Diploe is the spongy layer of bone between the inner and outer tables of the skull. It contains red bone marrow and helps absorb impact.
What are the paranasal sinuses, and what are their functions?
Paranasal sinuses are air-filled spaces in the skull that communicate with the nasal cavity. They include the frontal, ethmoid, sphenoid, and maxillary sinuses. They help humidify and filter the air we breathe.
What are the potential spaces in the neck, and why are they clinically significant?
The potential spaces in the neck (e.g., retropharyngeal space) are created by the layers of the deep cervical fascia. They can allow infections to spread between the head, neck, and posterior mediastinum.
What are the functions of the orbicularis oculi and orbicularis oris muscles?
Orbicularis oculi: Closes the eyelids.
Orbicularis oris: Controls the lips.
What is the platysma muscle, and what is its function?
The platysma is a superficial muscle in the neck that helps with facial expressions and lowering the jaw.
What are the effects of damage to Cranial Nerve III (Oculomotor nerve)?
Damage can cause ptosis (drooping eyelid), dilated pupils, and difficulty moving the eye.
What is Bell’s palsy, and which cranial nerve is affected?
Bell’s palsy is a condition caused by damage to Cranial Nerve VII (Facial nerve), leading to paralysis of facial muscles on one side.
What are the effects of damage to Cranial Nerve VIII (Vestibulocochlear nerve)?
Damage can cause hearing loss, tinnitus, or balance issues.
What happens if Cranial Nerve XII (Hypoglossal nerve) is damaged?
Damage causes the tongue to deviate toward the affected side when protruded.
What is the difference between cephalhematoma and caput succedaneum?
Cephalhematoma: A subperiosteal hemorrhage limited to one cranial bone.

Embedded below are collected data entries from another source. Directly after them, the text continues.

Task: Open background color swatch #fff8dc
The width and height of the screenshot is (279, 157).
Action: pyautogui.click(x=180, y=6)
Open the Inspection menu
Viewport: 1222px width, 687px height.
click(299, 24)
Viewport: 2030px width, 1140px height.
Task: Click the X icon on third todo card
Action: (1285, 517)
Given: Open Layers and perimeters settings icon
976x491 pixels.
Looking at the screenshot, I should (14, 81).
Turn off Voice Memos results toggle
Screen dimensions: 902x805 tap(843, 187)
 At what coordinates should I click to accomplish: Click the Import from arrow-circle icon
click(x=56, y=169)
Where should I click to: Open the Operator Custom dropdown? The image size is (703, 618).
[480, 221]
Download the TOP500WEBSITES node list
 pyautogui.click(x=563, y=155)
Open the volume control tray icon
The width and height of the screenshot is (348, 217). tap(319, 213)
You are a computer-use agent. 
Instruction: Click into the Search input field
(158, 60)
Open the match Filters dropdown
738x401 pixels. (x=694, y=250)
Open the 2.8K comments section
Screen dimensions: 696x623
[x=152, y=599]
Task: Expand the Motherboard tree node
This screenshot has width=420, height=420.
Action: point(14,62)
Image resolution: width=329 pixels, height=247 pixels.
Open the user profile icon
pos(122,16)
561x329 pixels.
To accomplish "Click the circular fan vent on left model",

Caput succedaneum: A diffuse swelling of the scalp due to pressure during birth.
What are the superficial lymph nodes of the head and neck?
The superficial lymph nodes include the occipital, preauricular (parotid), submandibular, and submental nodes.
What are the parasympathetic ganglia of the head and neck, and what do they innervate?
Ciliary ganglion: Innervates the sphincter pupillae and ciliary muscles of the eye.
Pterygopalatine ganglion: Innervates the lacrimal gland and mucous glands of the nasal and oral cavities.
Submandibular ganglion: Innervates the submandibular and sublingual salivary glands.
Otic ganglion: Innervates the parotid gland.
What is the vertebra prominens, and where is it located?
The vertebra prominens is the spinous process of the C7 vertebra, which is especially prominent and can be easily palpated at the base of the neck.